WELT

Andrea Riccardi besucht die Stadt Brody, ein ehemaliges jüdisches Zentrum in der Ukraine, um das Gedenken an die Opfer der Shoah zu ehren

Brody ist eine Stadt in Galizien, der westlichsten Region der Ukraine, nur 90 Kilometer von Lemberg entfernt. Die Geschichte der Stadt ist eng mit der Geschichte der jüdischen Gemeinde verbunden, einer der bedeutendsten in Galizien, die hier bis zu den Jahren des Zweiten Weltkriegs lebte, als sie zwischen Juli 1941 und Mai 1943 von der Shoah heimgesucht wurde: Fast alle der rund 10 000 Juden von Brody fanden in den Nazi-Lagern von Belzec und Majdanek den Tod.
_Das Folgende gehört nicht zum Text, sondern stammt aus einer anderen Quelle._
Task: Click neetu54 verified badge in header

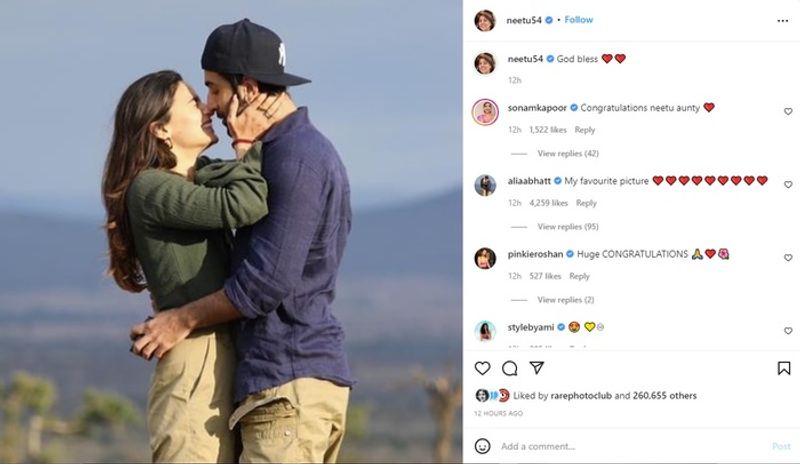Action: (549, 20)
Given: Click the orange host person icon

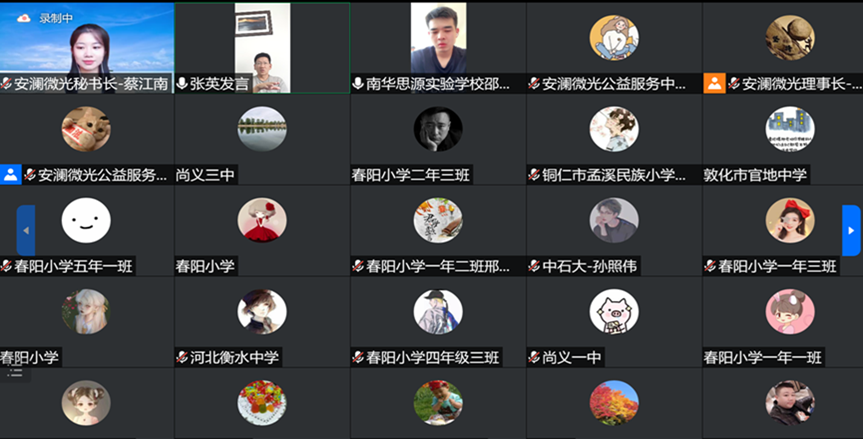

Die Ruinen der großen Synagoge von Brody zeugen von dieser Vergangenheit, deren Spuren noch immer in den Straßen und Häusern einer typischen jüdischen Stadt dieser Region zu sehen sind, die bis Mitte des 20. Jahrhunderts von Händlern, Handwerkern, Intellektuellen, religiösen und armen Menschen bevölkert war, die das Gefüge dieser heute ausgelöschten jüdischen Welt bildeten.
 
Auf seiner Rückreise von Kiew machte Andrea Riccardi zusammen mit einer italienischen Delegation in Brody Halt, um der jüdischen Tradition der Ukraine und den Opfern der Shoah zu gedenken. Neben der Synagoge zeugen die Überreste des jüdischen Friedhofs von einer reichen Glaubens- und Kulturgeschichte, in der die Stadt Brody eines der Zentren des Chassidismus war, einer volkstümlichen Bewegung zur geistigen Erneuerung des Judentums, die im 18. Jahrhundert entstand und in der Ukraine Wurzeln schlug.